[linux-elitists] Okay... so now how do I get...

Don Marti dmarti@zgp.org
Mon Dec 18 11:10:19 PST 2006

begin Jon Masters quotation of Mon, Dec 18, 2006 at 11:49:21AM -0500:

> I'm personally annoyed that it's difficult to get Intel chipsets on a 
> PCI card of some kind - I don't want to have to purchase an NV or ATI 
> card that requires proprietary drivers, we should try to persuade those 
> with compelling alternatives to help us out.

I'm looking at Intel's strategy long-term, and it
looks like it comes down to fewer brand names in
the ad, fewer cards in slots, fewer stickers on
the machine.  Remember Creative Labs and 3Com?

Creative Labs: used to be a branded part whose name
appeared in the ad for the PC.  Now, audio is on
the motherboard.

3Com: used to be a branded part whose name appeared
in the ad for the PC.  Now, Ethernet is on the

The PC market isn't growing that fast.  In order to
keep growing as a company, Intel needs to take the
four stickers on the box (PC builder, Intel, MSFT,
video card vendor) and cut the number back to three.

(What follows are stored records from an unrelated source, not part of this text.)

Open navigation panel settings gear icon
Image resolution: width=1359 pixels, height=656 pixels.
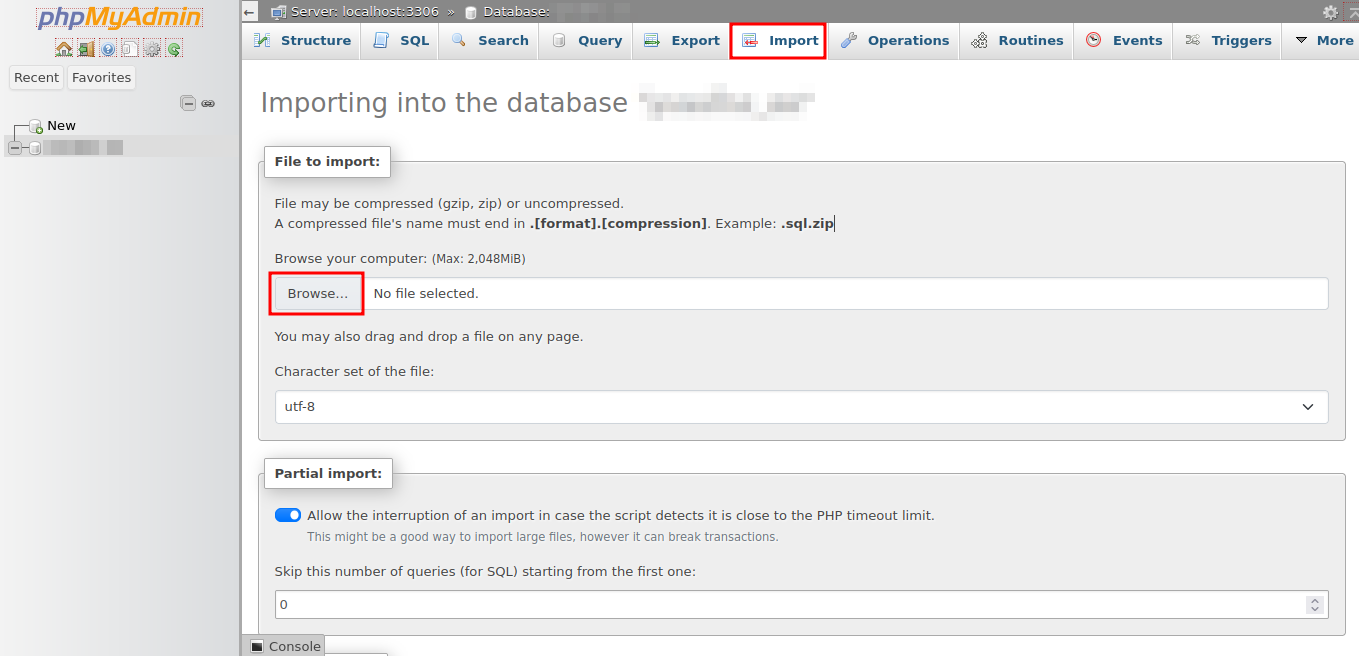tap(152, 49)
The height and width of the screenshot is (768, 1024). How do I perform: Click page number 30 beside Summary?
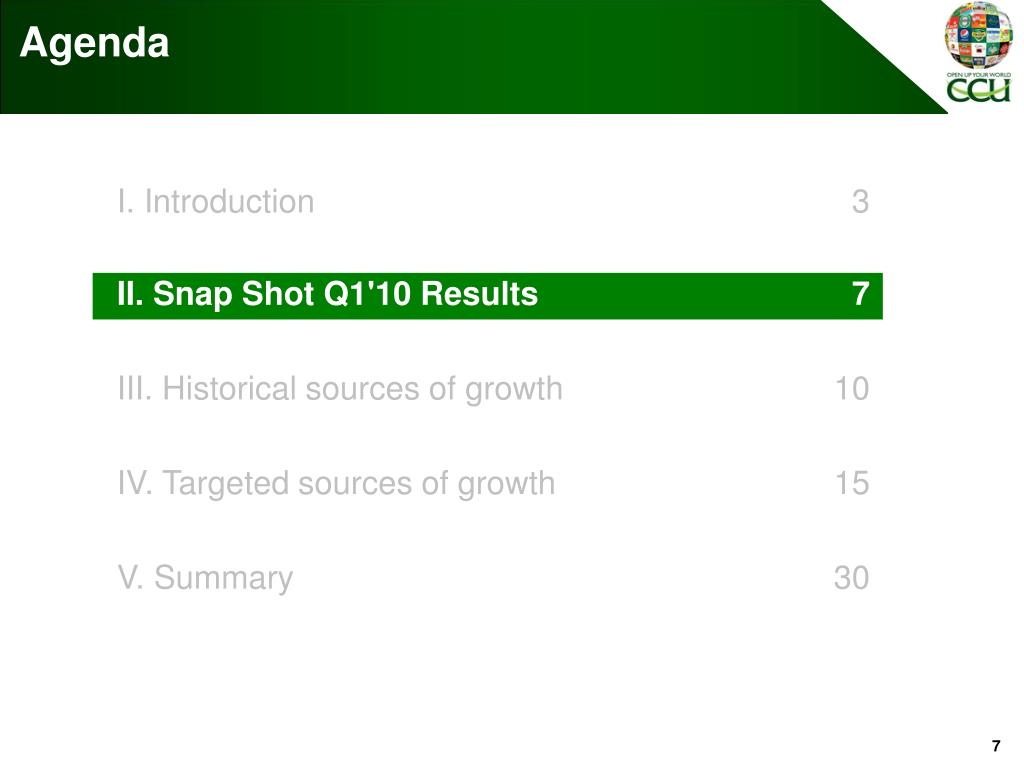[852, 578]
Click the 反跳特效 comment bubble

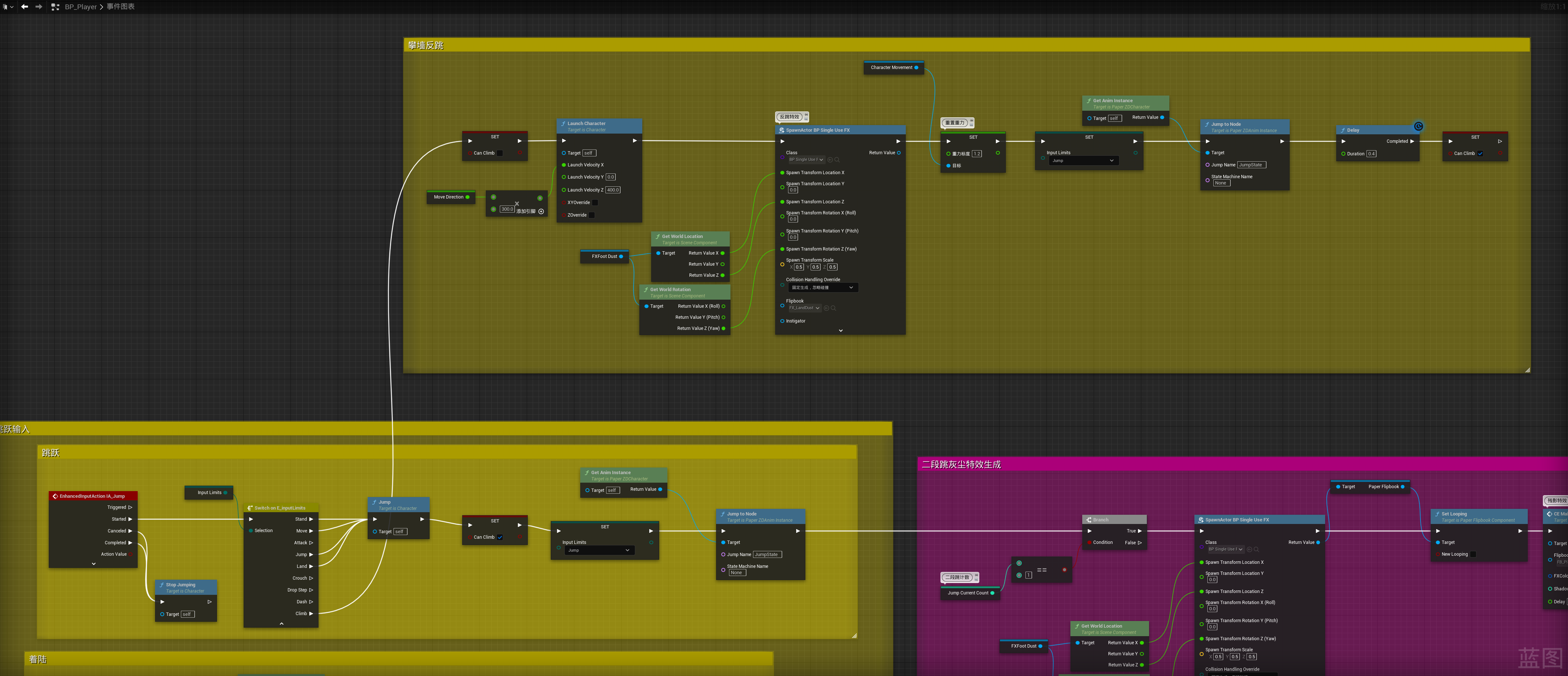pyautogui.click(x=790, y=117)
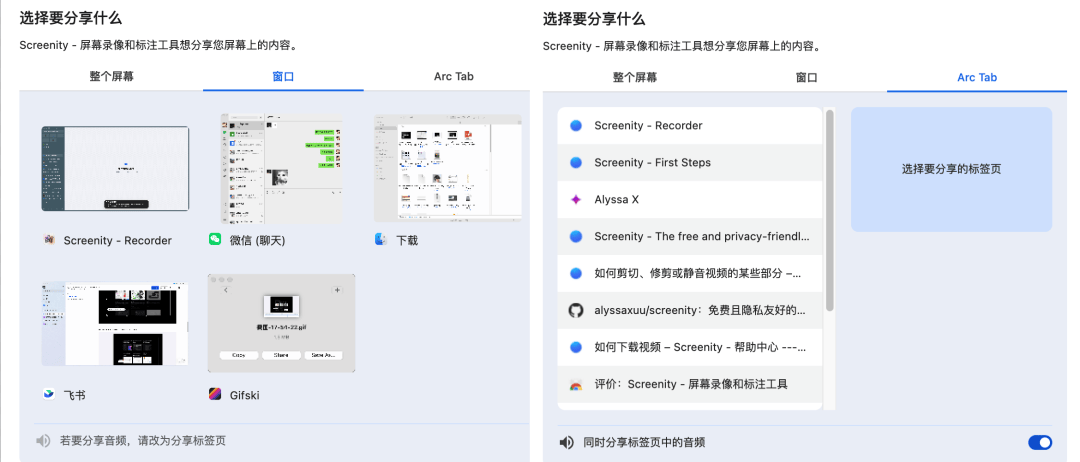The width and height of the screenshot is (1080, 462).
Task: Choose the Gifski window thumbnail
Action: [x=281, y=322]
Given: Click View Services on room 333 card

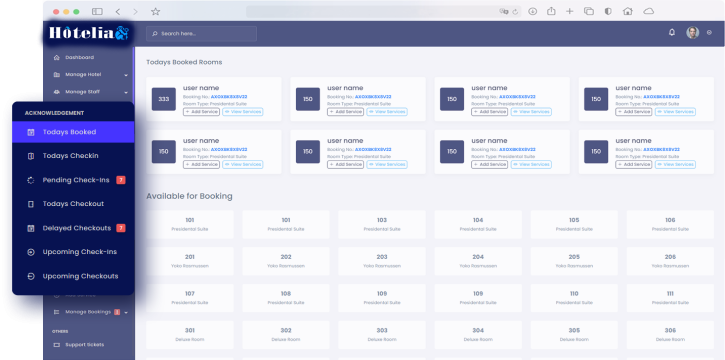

PC vendors will go along with this because just
counting parts cost, on-motherboard video is 1/5 the
price of a card, and that's not counting the extra
assembly time and inevitable quality and support
issues when you add an extra step (and, in the case of
the poor bastards who have to support someone else's
proprietary OS, another bickering driver.)

I'd expect them to do a bunch of "Vista ready"
marketing around G965...


1. Nvidia/ATI fanboys squawk about Intel gfx being
teh suxorz.

2. Sub-workstation-class business PCs and non-"media
center" machines for the home market go Intel anyway.

3. Nvidia/ATI fanboys keep squawking about Intel
gfx being teh suxorz, and they don't have multihead
and DVI out, so they're teh suxorz.  And you should
really put another damn fan in your computer because
it's like, got a cheesy-looking neon-colored duct
and shit on it.

4. Nvidia/ATI lose volume pricing economics because
everyone is putting Intel motherboards with on-board
graphics into their low/midrange boxes.

5. Next generation of Intel-based boards come tricked
out for the "media PC" market.

6. Nvidia forced to retreat up SGI Mountain;
increasing price, losing market share.  ATI: ?

> So it should be, too. I'm all for enforcing the GPL but not by denying
> people the ability to legally load a driver they hacked on in their
> spare time and aren't redistributing. Just because "bad" people can use
> the lack of a hard-enforcing kernel policy on loading non-GPL drivers
> doesn't mean we should do an RIAA/MPAA on their ass.

For your internal kernel build, you can always turn
off the module license test.

> I mean, computers can be used by terrorists - none of us are going to 
> support banning them - but it's the same logic being used by Greg KH.

You need a certain number of enforcers of reciprocity
to overcome corporate inertia.

As long as releasing under GPL has vague legal worries
associated with it, not releasing under GPL need to
have some too, so that the legal worry issue cancels
out and management can make the decision based on
what's practical to support and what customers want.